Qadarullah ia wafat di usia muda, 20an saat saya jelang wisuda kalau tak salah. Dia kan SMK, saya kuliah dia sudah kerja.

Liat ya, anak yang sebelumnya tak diinginkan, hendak dihilangkan bahkan, eh malah paling banyak kebaikannya.

Kasus ini sedikit berbeda, orangtuanya sudah ikhlas. Eh nenek-kakeknya yang belum. 

"Dosa gak sih Teh, kalau saya sementara memilih menghindar dari orangtua?"

Insya Allah nggak, karena menolak kehadiran anak tanpa ada kondisi urgent dari sisi bayi maupun ibu, kan nggak boleh. Jadi saya sarankan dia untuk menghindar sambil terus mendoakan. Tapi suaminya harus datang dan menjelaskan dengan baik. Pasang badan lah istilahnya.

Barulah ia merasa lebih tenang. Masya Allah Alhamdulillah.
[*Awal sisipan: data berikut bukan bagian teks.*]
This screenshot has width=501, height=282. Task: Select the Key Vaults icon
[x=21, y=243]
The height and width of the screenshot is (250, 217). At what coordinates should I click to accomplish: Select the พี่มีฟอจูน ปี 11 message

Teman-teman, tanpa perlu me-mention orangnya, saya yakin dia baca. Maka yuk komen yang baik dan menguatkannya. Sharing pengalaman juga boleh. Semoga bisa menjadikannya lebih tangguh dan ridha. Insya Allah jadi pahala juga untuk teman-teman.


Salam hangat,

Pritha Khalida 🌷

Comments

Popular posts from this blog

Berhenti Menyalahkan Gen-Z, Lakukan Perbaikan

Viral video yang menyatakan para pengusaha ogah, bahkan trauma menerima #GenZ bekerja di perusahaannya. Alasannya, Gen-Z ini generasi yang attitude-nya negatif : 1. Lebay 2. Tidak Realistis baik dalam bekerja maupun menetapkan dan mencapai target 3. Tidak mau disalahkan 4. Merasa jadi semacam 'pusat dunia', kalau ada masalah orang lain yang salah/toxic  5. Mudah putus asa, daya juang rendah Really? Pertama-tama mari samakan persepsi. Berdasarkan data BPS, Gen-Z adalah generasi yang lahir sekitar 1997-2012. Sumber lain ada yg menyatakan lbh awal 1 tahun. Tapi ya udahlah anggap aja pertengahan era 90an sampai akhir 2010. Lahir di era pesatnya perkembangan teknologi digital, membuat mereka memiliki karakteristik unik, seperti keterampilan digital yang kuat, kreativitas, serta keinginan untuk berkolaborasi dan berkontribusi pada masyarakat. Keren kan? Tapi bagai dua sisi mata uang, kelebihan selalu disertai dengan kekurangan. Karena tumbuh dengan segala kemudahan teknologi, yang ap...

Resesi

  Kemarin saya silaturahim ke kantor salah satu mitra developer Khadeeja Property di Depok. Berdua aja sama anak gadis, saya putuskan naik KRL dan ojek. Turun di Stasiun Pondok Cina. Rasanya baru kali ini deh saya turun di situ. Beberapa kali ke Depok, kalau nggak Stasiun Depok Baru, Depok Lama ya UI.  Orang yang terbiasa stay di sekitaran stasiun pasti jeli ngeliat kalo tatapan saya waspada bangetvliat kanan-kiri, khas orang baru. Kayanya seperti inilah tatapan seorang driver ojol yang mangkal di dekat stasiun. Saat saya jalan ke pangkalan ojol, karena seperti biasa nggak boleh naik tepat di stasiunnya, seorang driver berseragam hijau menghampiri. "Ummi, sudah dapat ojek?" Sopan ia bertanya. "Belum, baru mau pesan." "Sama saya aja ya, Ummi?" "Oh boleh, bisa langsung di-pick di aplikasi ya?" "Enggak Ummi, gak usah pake aplikasi. Coba klik di situ aja alamatnya, nanti ngikut situ ongkosnya." Alarm saya mulai bunyi, be careful, gak ada bu...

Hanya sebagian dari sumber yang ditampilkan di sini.